■ TRY IT ■
Provide an exact transcription of all the records.

※

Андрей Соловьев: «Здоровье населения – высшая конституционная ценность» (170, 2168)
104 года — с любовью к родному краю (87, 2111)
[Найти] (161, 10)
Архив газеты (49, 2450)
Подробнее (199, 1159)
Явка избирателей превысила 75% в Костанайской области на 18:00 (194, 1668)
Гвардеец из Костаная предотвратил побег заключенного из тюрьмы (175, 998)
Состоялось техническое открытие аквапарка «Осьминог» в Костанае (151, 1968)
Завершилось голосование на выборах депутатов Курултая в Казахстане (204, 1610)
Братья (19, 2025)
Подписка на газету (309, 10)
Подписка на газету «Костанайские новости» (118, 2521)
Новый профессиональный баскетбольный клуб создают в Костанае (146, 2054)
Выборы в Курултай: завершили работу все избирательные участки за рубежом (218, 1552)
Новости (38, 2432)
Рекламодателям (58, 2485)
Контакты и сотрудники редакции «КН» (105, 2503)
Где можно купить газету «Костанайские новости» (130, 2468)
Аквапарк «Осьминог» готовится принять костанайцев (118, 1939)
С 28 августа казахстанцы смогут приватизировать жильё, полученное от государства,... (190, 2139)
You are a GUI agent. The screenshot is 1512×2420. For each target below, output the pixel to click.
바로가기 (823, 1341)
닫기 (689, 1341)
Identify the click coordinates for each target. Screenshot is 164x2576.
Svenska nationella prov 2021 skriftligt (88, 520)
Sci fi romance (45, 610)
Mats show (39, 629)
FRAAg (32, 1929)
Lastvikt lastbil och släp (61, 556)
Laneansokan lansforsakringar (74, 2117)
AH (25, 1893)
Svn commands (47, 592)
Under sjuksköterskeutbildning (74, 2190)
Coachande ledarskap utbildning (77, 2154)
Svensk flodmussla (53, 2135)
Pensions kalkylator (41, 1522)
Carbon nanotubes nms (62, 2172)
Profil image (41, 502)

※

■ SOLUTION FOR THIS TASK ■
Андрей Соловьев: «Здоровье населения – высшая конституционная ценность» (170, 2168)
104 года — с любовью к родному краю (87, 2111)
[Найти] (161, 10)
Архив газеты (49, 2450)
Подробнее (199, 1159)
Явка избирателей превысила 75% в Костанайской области на 18:00 (194, 1668)
Гвардеец из Костаная предотвратил побег заключенного из тюрьмы (175, 998)
Состоялось техническое открытие аквапарка «Осьминог» в Костанае (151, 1968)
Завершилось голосование на выборах депутатов Курултая в Казахстане (204, 1610)
Братья (19, 2025)
Подписка на газету (309, 10)
Подписка на газету «Костанайские новости» (118, 2521)
Новый профессиональный баскетбольный клуб создают в Костанае (146, 2054)
Выборы в Курултай: завершили работу все избирательные участки за рубежом (218, 1552)
Новости (38, 2432)
Рекламодателям (58, 2485)
Контакты и сотрудники редакции «КН» (105, 2503)
Где можно купить газету «Костанайские новости» (130, 2468)
Аквапарк «Осьминог» готовится принять костанайцев (118, 1939)
С 28 августа казахстанцы смогут приватизировать жильё, полученное от государства,... (190, 2139)
You are a GUI agent. The screenshot is 1512×2420. For each target below, output the pixel to click.
바로가기 (823, 1341)
닫기 (689, 1341)
Identify the click coordinates for each target. Screenshot is 164x2576.
Svenska nationella prov 2021 skriftligt (88, 520)
Sci fi romance (45, 610)
Mats show (39, 629)
FRAAg (32, 1929)
Lastvikt lastbil och släp (61, 556)
Laneansokan lansforsakringar (74, 2117)
AH (25, 1893)
Svn commands (47, 592)
Under sjuksköterskeutbildning (74, 2190)
Coachande ledarskap utbildning (77, 2154)
Svensk flodmussla (53, 2135)
Pensions kalkylator (41, 1522)
Carbon nanotubes nms (62, 2172)
Profil image (41, 502)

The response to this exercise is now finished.